Dave White
Halloween II Review

Dave's Rating:

2.0

SPLAT

Who's In It: Scout Taylor-Compton, Brad Dourif, Malcom McDowell, Sheri Moon Zombie

The Basics: Michael Myers returns for the remake of the sequel to the original that was also remade by Rob Zombie. Guess what he does in it? If you guessed "has psychedelic visions of white horses and Sheri Moon Zombie before slaughtering everything in his path," then you can stay home, content in the knowledge that you already predicted what happens. Or you can do what I did and stay up until midnight to see it and fight to stay awake and wonder for a second if your bleary eyes are actually looking at Aimee Mann instead of Mrs. Z.

What's the Deal: If you could kill someone with sound--and, who knows, maybe you can--then this movie would be your weapon. Every killing, and every moment between the large number of them, is filled with noise. Cacophonous screaming slamming stomping noise. It's a nice complement to the relentless brutality, and makes you forget that there's no plot except for Mask-havin' Mike smashing naked prostitutes' heads into walls. You can just sit back and focus on the nasty, sadistic superviolence. As a fan of sick gore, I can say that the murders are all really satisfyingly gnarly, gross and mean-spirited, as murders should be. And that's really the only reason to go see it.

Funniest Set Decoration Moment: Scout Taylor-Compton, as the traumatized Laurie Strode (and sister to one M. Myers) from the first movie, has a huge poster of Charles Manson on the wall at the head of her bed. Because that's so healing.

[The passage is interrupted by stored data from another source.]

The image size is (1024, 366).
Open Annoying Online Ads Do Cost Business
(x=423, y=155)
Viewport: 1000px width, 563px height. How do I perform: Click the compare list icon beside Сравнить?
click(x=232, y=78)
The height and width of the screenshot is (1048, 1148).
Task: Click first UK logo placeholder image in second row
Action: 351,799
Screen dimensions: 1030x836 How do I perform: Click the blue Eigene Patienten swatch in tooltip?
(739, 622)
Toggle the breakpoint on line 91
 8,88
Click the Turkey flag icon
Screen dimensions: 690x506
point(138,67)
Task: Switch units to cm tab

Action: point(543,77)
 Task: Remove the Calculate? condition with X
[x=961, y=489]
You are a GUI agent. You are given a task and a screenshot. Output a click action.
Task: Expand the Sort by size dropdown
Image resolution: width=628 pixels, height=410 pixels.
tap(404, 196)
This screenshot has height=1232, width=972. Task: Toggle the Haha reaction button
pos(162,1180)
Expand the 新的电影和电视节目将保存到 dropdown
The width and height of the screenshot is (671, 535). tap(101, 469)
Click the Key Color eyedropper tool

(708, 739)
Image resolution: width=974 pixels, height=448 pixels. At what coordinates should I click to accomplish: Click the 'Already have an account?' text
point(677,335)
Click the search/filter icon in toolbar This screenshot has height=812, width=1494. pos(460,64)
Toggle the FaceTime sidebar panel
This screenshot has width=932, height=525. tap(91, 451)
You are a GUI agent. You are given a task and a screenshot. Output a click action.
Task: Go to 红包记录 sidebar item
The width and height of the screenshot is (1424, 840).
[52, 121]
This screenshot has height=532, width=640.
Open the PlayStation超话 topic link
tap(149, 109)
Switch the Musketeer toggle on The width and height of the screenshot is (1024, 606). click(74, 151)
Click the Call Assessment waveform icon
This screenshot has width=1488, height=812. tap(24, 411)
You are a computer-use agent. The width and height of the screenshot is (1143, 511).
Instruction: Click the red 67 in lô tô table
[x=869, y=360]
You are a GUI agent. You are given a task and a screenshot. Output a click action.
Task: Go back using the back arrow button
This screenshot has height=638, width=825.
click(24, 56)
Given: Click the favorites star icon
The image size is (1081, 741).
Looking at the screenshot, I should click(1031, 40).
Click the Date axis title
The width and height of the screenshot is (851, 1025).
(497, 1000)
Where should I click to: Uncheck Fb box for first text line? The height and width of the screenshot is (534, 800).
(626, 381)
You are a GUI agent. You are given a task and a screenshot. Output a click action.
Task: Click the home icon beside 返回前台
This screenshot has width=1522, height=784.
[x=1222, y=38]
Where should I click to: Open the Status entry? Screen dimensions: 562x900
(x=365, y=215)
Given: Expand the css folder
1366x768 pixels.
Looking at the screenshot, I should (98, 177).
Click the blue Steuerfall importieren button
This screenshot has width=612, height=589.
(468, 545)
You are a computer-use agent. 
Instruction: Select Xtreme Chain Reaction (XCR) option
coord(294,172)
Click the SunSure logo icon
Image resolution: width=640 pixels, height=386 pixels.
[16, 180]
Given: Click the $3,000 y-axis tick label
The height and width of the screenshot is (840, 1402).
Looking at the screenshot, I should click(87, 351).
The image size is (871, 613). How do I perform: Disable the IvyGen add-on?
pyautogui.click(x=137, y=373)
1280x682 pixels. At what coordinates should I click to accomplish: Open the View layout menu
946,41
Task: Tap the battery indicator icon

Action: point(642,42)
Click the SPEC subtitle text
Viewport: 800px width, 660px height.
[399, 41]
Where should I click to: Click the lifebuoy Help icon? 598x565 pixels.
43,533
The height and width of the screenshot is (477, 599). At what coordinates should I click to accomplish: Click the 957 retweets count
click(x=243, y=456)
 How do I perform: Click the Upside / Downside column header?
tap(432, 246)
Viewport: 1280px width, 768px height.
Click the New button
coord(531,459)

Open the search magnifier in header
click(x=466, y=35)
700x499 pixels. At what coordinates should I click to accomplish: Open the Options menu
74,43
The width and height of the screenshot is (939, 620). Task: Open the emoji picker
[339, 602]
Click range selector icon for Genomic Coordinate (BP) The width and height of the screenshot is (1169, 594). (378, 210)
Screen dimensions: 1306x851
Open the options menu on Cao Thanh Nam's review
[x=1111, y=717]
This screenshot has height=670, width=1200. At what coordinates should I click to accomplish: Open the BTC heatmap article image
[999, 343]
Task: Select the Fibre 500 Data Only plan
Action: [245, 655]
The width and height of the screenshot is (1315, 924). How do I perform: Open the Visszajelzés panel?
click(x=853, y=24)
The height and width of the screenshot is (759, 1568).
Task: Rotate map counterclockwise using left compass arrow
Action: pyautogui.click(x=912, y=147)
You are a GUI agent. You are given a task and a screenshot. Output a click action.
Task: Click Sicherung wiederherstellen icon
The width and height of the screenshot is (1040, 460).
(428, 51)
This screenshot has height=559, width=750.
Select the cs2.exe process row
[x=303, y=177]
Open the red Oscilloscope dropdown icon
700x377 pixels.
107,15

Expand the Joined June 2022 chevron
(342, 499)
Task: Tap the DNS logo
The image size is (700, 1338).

Who's In An Entirely Different Movie: Malcolm McDowell, as the psychologist turned true crime writer chronicling Michael Myers career as a serial killer, all for an audience of morbid creeps. He's presented as having sold out to The Man for big cash and he gets to be all imperious male diva and have defensive hissy fits, which is always fun to watch. Also, it's hilarious to see a movie that thinks that just anyone can get rich writing books.

Best Cameo of 2009 That Isn't Eminem in Funny People: Weird Al Yankovic. Playing himself. Being awesome. And as a suggestion for the Auteur Zombie, please get Onch from that Paris Hilton BFF show for H3. Not that I want you to make H3 or anything, because these two have been dumbly pointless. If you need to get another sequel going, why not just make House of 1001 Corpses or The Devil's Other Rejects?